Calculate the work done by a coolie in carrying a load of mass $10kg$ on his head when he walks uniformly a distance of $5m$ in the (i) Horizontal direction (ii) Vertical direction (take $g = 10m{s^{ - 2}}$)
A) 500,0
B) 0,500
C) 1,500
D) 500,3

Answer 1

Work done on an object or by an object is the amount of force that displaces it by unit displacement. Or we can say that if there is no displacement at all, no matter what amount of force we put, the net work done will be zero. Horizontal work means, work done along the x-axis and vertical work done means along the y-axis in our frame of reference.

Complete step by step answer:
Work done on an object or by an object is simply the force expended to displace it for a certain displacement. Mathematically it is defined as the scalar product or dot product of expended force and resulting displacement.
$W = \overrightarrow F \cdot \overrightarrow s$
$\Rightarrow W = Fs\cos \theta$
Where $W$ is the work done for a displacement of $s$ by the force $F$
In the given problem, the coolie is carrying a load of $10kg$ over his head and moving in a horizontal displacement of $5m$ .
In horizontal displacement, force is expended by the coolie along the y-axis and the displacement vector is along the x-axis as shown in the following diagram.

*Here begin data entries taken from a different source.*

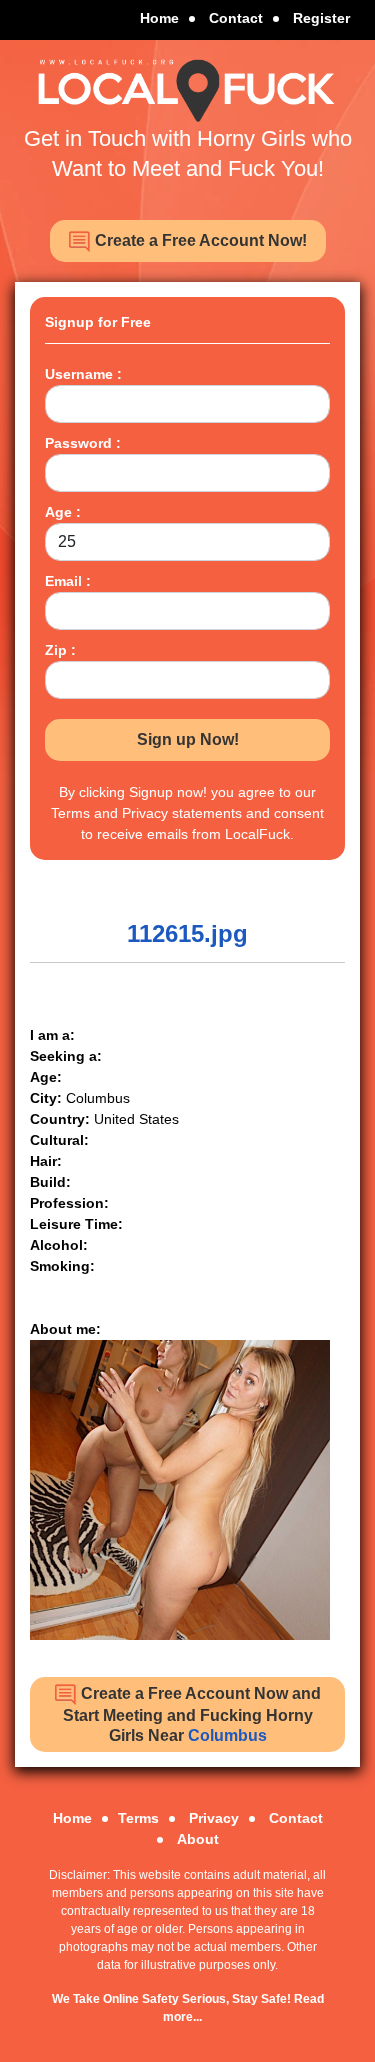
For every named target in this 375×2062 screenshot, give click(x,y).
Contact (236, 18)
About (198, 1839)
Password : (83, 443)
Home (159, 18)
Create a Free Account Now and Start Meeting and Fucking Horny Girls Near (192, 1714)
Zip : (60, 650)
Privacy (214, 1818)
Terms (138, 1818)
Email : (68, 581)
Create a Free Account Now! (199, 240)
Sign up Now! (188, 739)
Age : (63, 512)
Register (321, 18)
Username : (83, 374)
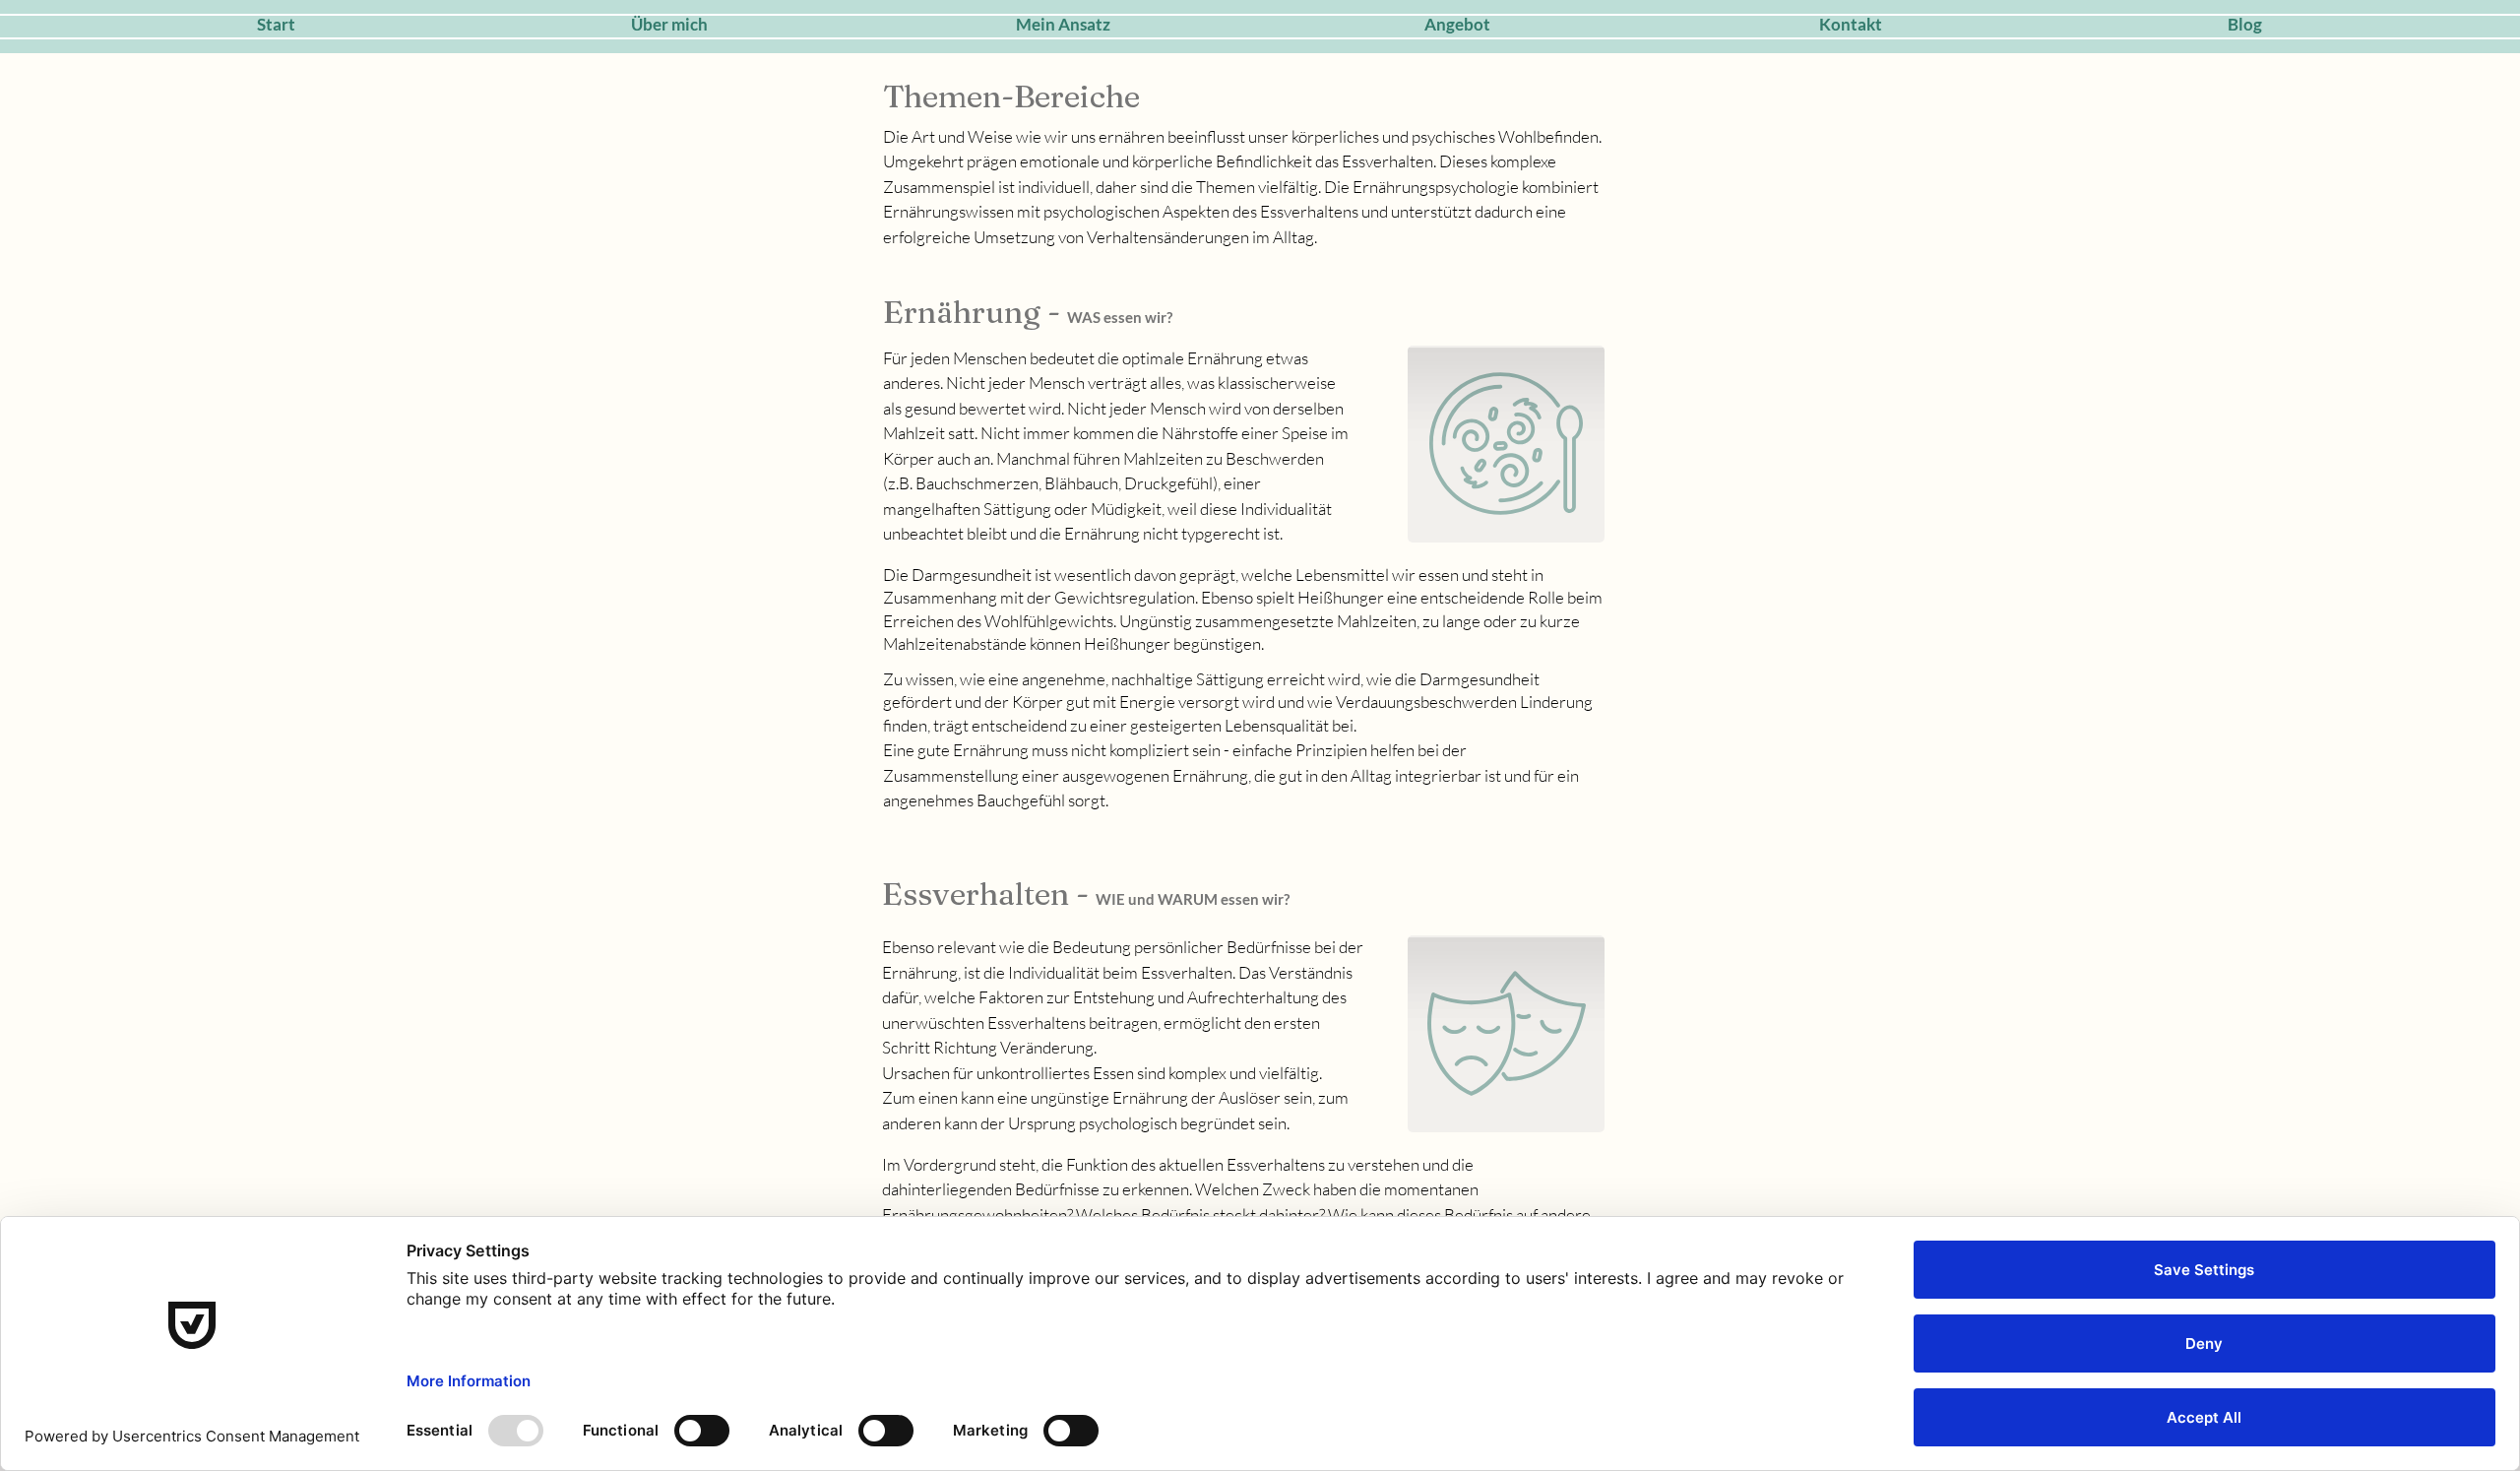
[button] (1457, 24)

Thus the work done is given by
$\Rightarrow W = Fs\cos 90^\circ$
Putting the value of $\cos 90^\circ$ , this work done is zero.
This answers (i)
Now, if the vertical displacement, the coolie has worked against acceleration due to gravity and displaced the box $5m$ upwards along the direction of force that is along the y-axis.
So work done in vertical displacement is given by
$\Rightarrow W = Fs\cos 0^\circ$
Now we know from Newton’s second law,
$F = mg$
Putting the respective values of terms in the above equation we get, $F = 100N$
Now substituting the value of force and vertical displacement in the expression of vertical work done, we get
$\Rightarrow W = 500J$
This answers (ii)

So the correct selection is, option B.

Note: If the net displacement turns out to be zero when solving a problem, the work done will also be zero. There are often questions asked with application of this trick. One should know the use of frame of reference and resolving vectors along axes. And also, don’t forget to check the system of units.